» **Problem to work on**
What you output must match, exactly, the lines from the start of the records to the line containing "This screenshot has width=852, height=445.", both ends kept and pictures excluded.
=== Input ===
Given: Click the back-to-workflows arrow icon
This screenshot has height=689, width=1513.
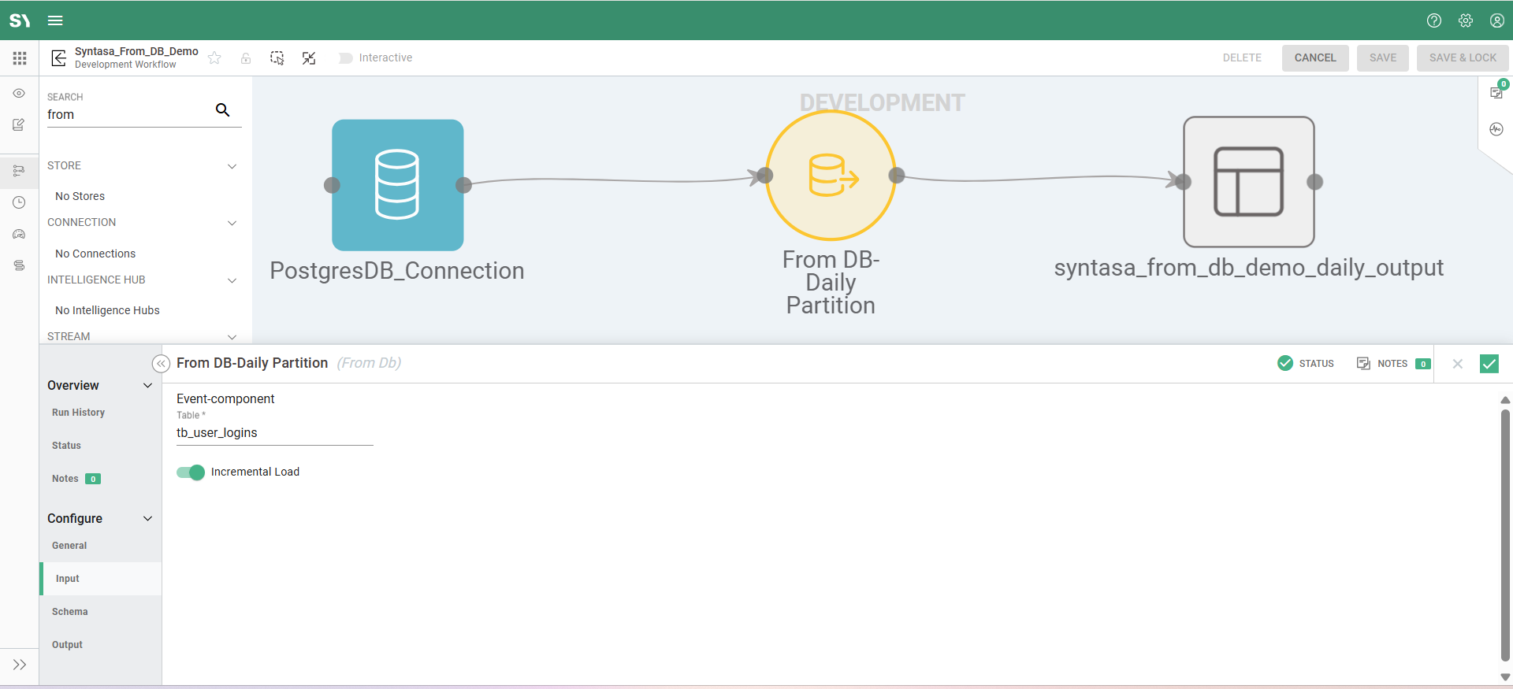Looking at the screenshot, I should pyautogui.click(x=58, y=58).
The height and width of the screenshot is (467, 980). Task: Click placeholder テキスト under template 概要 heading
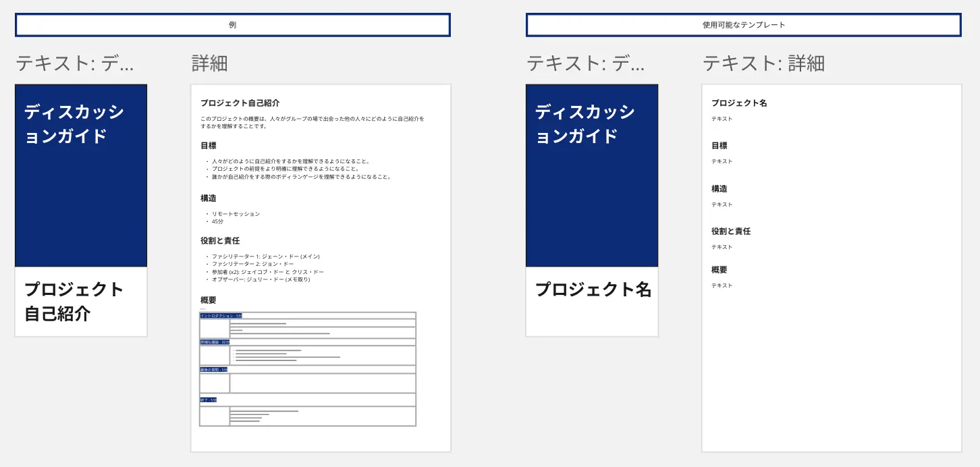722,285
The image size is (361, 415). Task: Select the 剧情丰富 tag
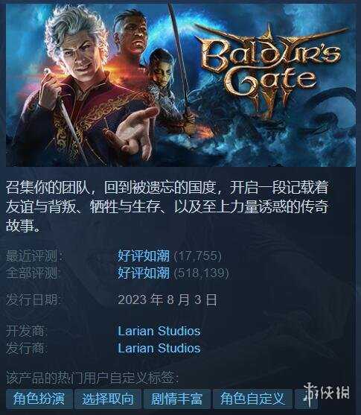(176, 399)
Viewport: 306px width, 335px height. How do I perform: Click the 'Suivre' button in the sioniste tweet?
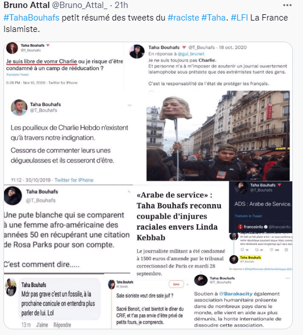click(176, 284)
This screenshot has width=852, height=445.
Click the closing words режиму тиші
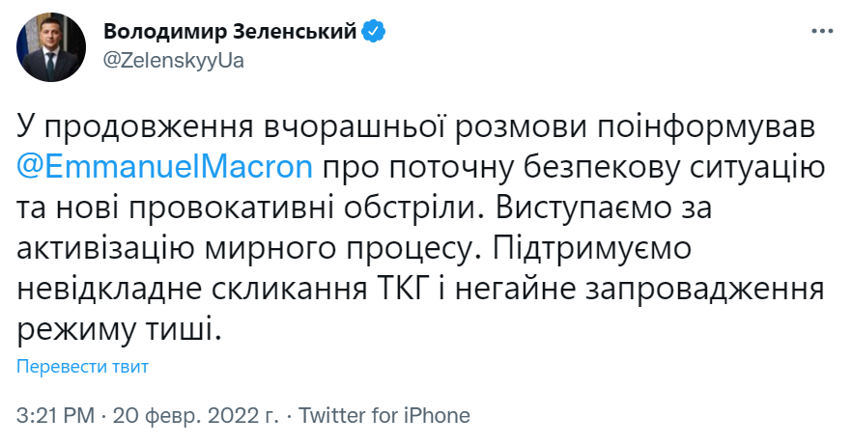coord(120,330)
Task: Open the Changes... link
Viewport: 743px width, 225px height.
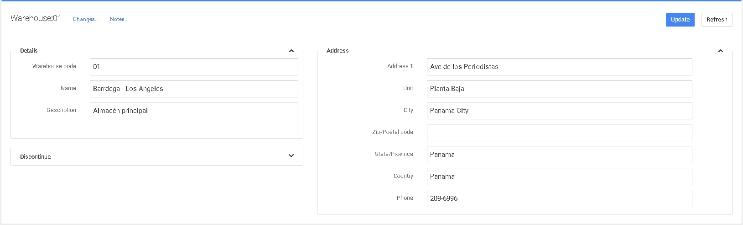Action: pyautogui.click(x=86, y=19)
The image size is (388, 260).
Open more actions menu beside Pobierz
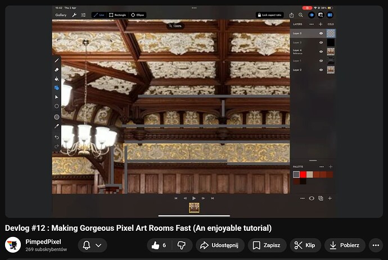click(376, 245)
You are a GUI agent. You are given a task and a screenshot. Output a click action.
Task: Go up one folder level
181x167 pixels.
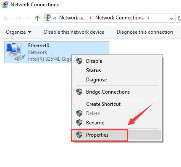click(x=37, y=18)
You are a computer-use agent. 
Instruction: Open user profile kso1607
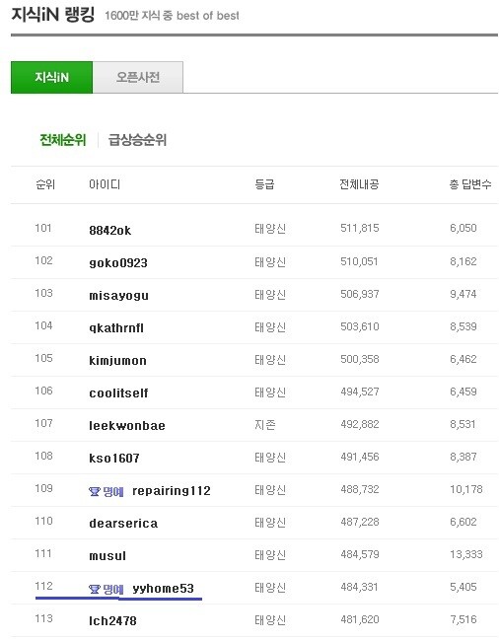point(114,458)
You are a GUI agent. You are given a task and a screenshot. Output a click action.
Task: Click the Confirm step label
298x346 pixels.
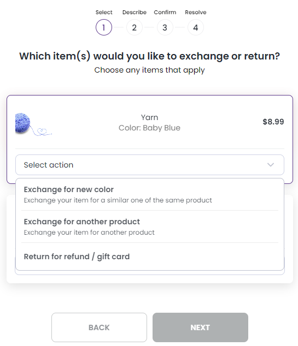pyautogui.click(x=165, y=13)
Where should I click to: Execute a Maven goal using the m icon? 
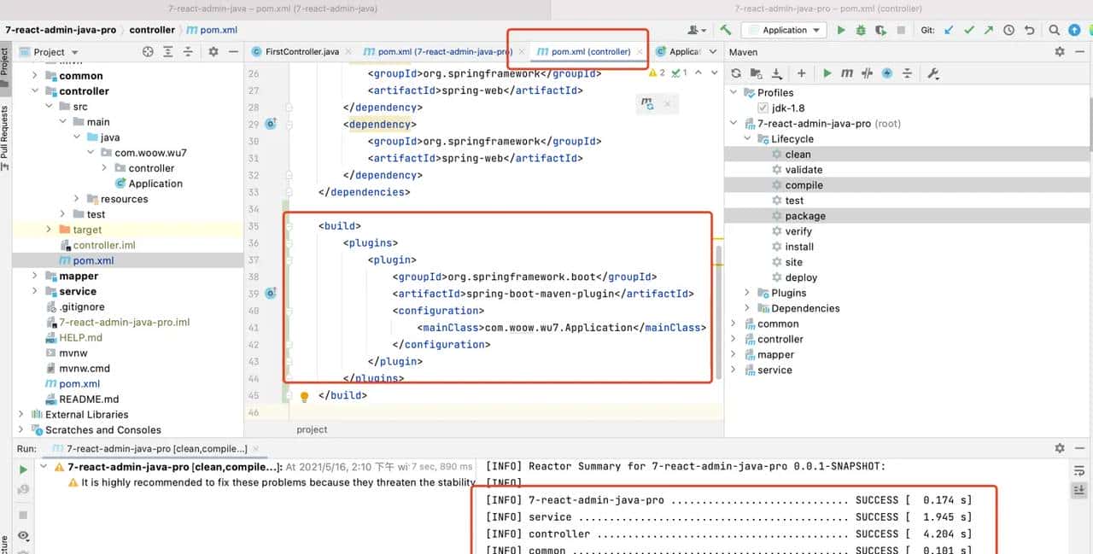pyautogui.click(x=848, y=73)
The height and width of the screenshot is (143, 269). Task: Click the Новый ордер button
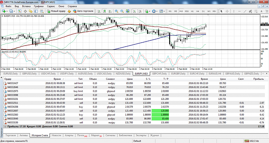pos(56,11)
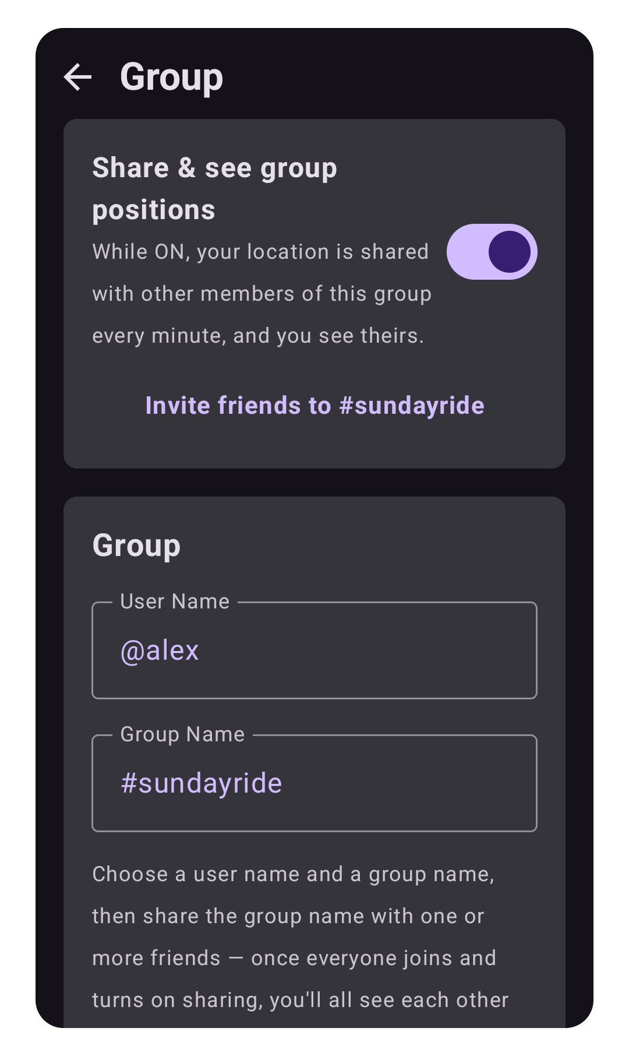The image size is (629, 1056).
Task: Go back using the arrow icon
Action: point(78,78)
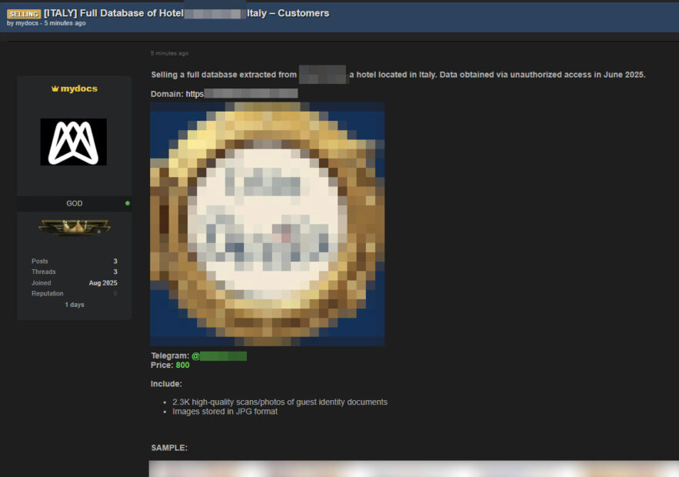
Task: Click the green price value 800
Action: tap(182, 365)

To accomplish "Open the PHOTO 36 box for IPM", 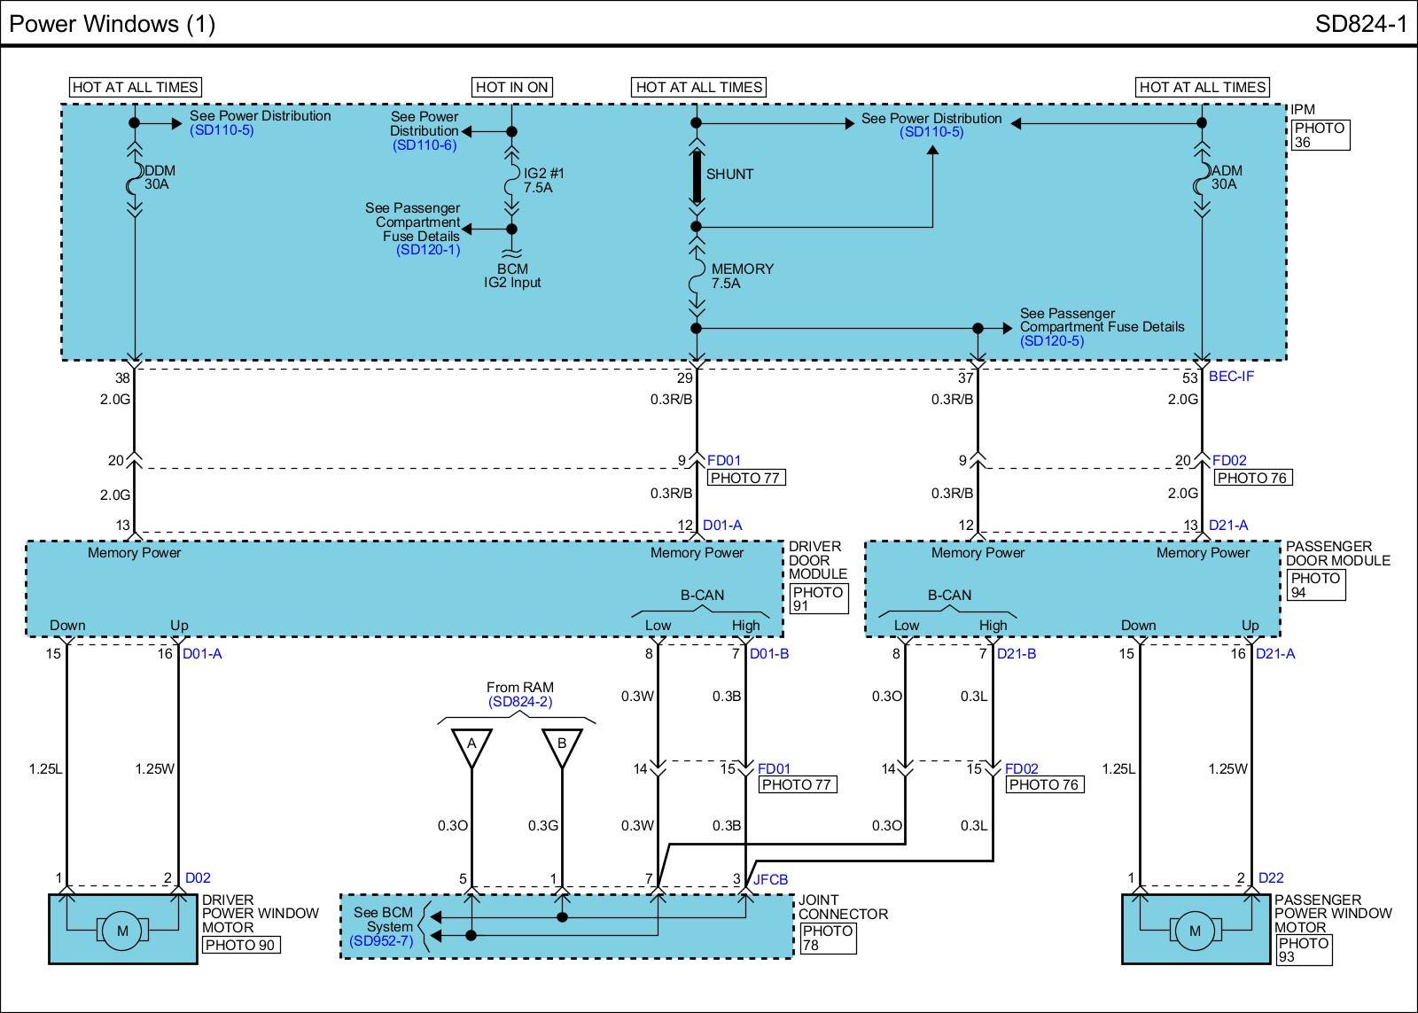I will [1319, 135].
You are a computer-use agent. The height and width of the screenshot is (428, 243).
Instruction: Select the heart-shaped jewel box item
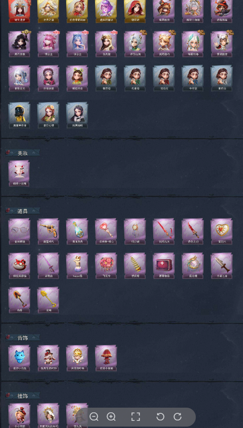point(221,231)
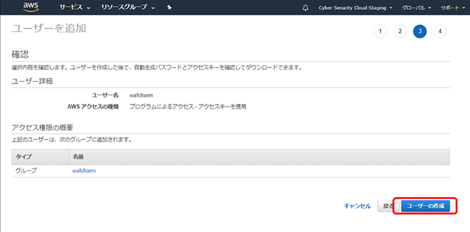Go to step 1 circle indicator
The height and width of the screenshot is (232, 470).
click(380, 31)
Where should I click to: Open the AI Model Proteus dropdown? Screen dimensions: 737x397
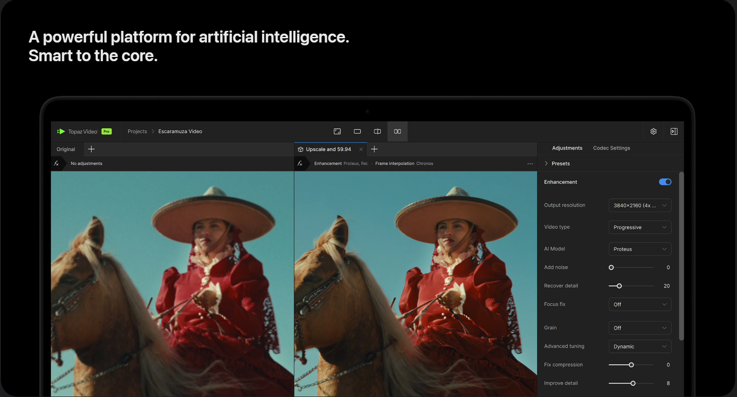point(640,249)
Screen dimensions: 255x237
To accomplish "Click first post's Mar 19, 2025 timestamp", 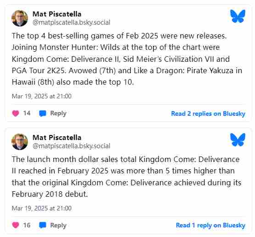I will click(42, 96).
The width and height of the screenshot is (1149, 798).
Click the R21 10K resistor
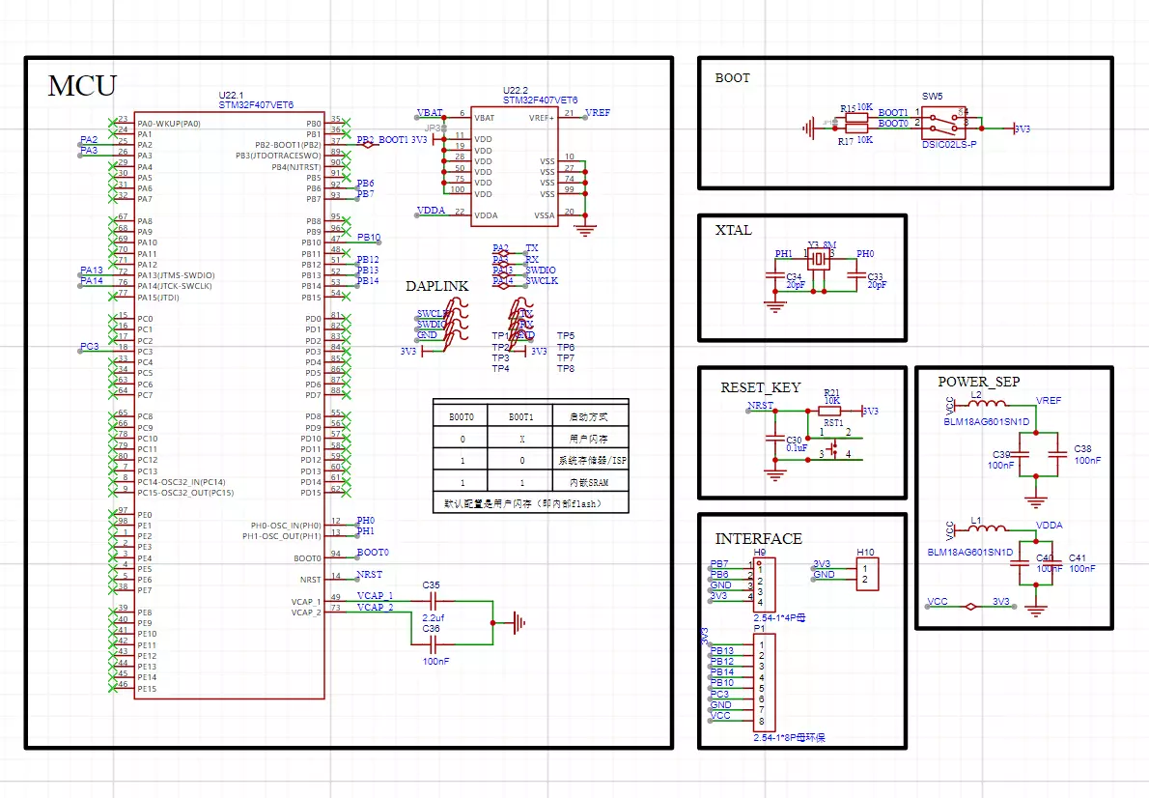tap(830, 411)
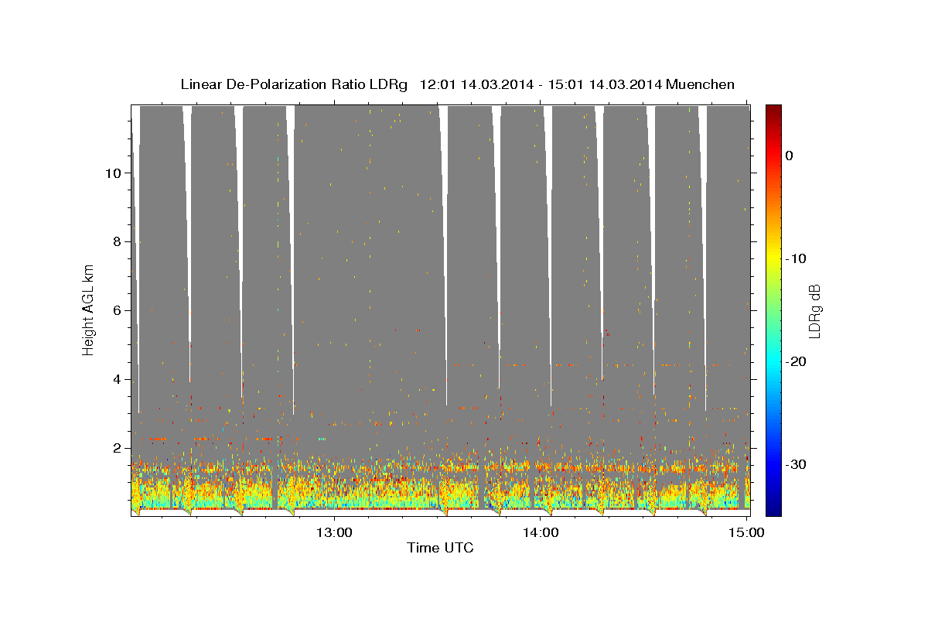Click the plot title text
Screen dimensions: 928x619
(457, 84)
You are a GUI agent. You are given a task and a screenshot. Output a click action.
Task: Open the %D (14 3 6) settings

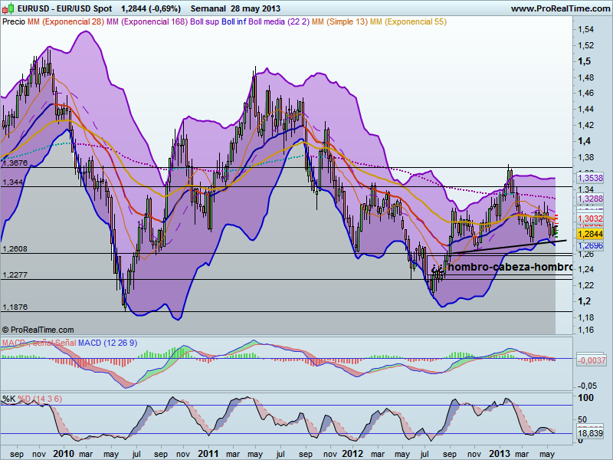(x=40, y=399)
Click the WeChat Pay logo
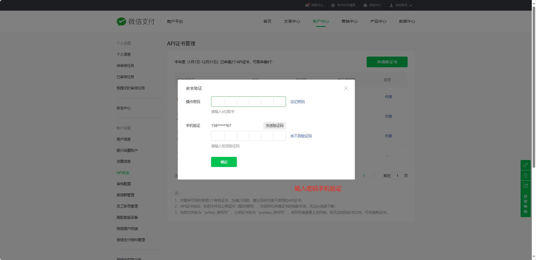The height and width of the screenshot is (260, 536). tap(121, 22)
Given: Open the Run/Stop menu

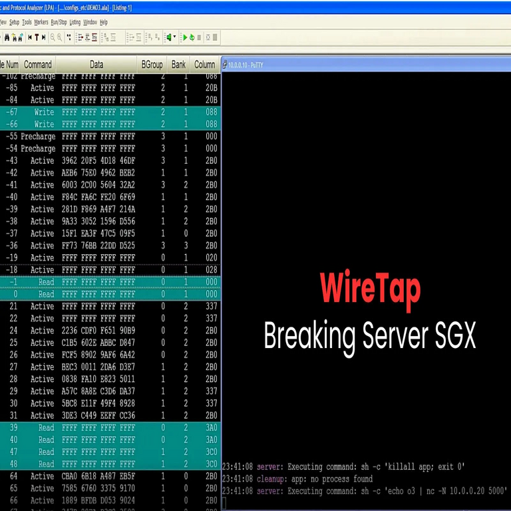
===
» **Result of the task**
Given: Click the back-to-workflows arrow icon
This screenshot has height=689, width=1513.
Looking at the screenshot, I should pyautogui.click(x=58, y=58).
The height and width of the screenshot is (467, 980). Task: Click placeholder テキスト under template 概要 heading
722,285
The image size is (361, 415). Task: Select the 剧情丰富 tag
(176, 399)
Viewport: 306px width, 335px height. How do I perform: Click the 'Suivre' button in the sioniste tweet?
click(176, 284)
This screenshot has width=852, height=445.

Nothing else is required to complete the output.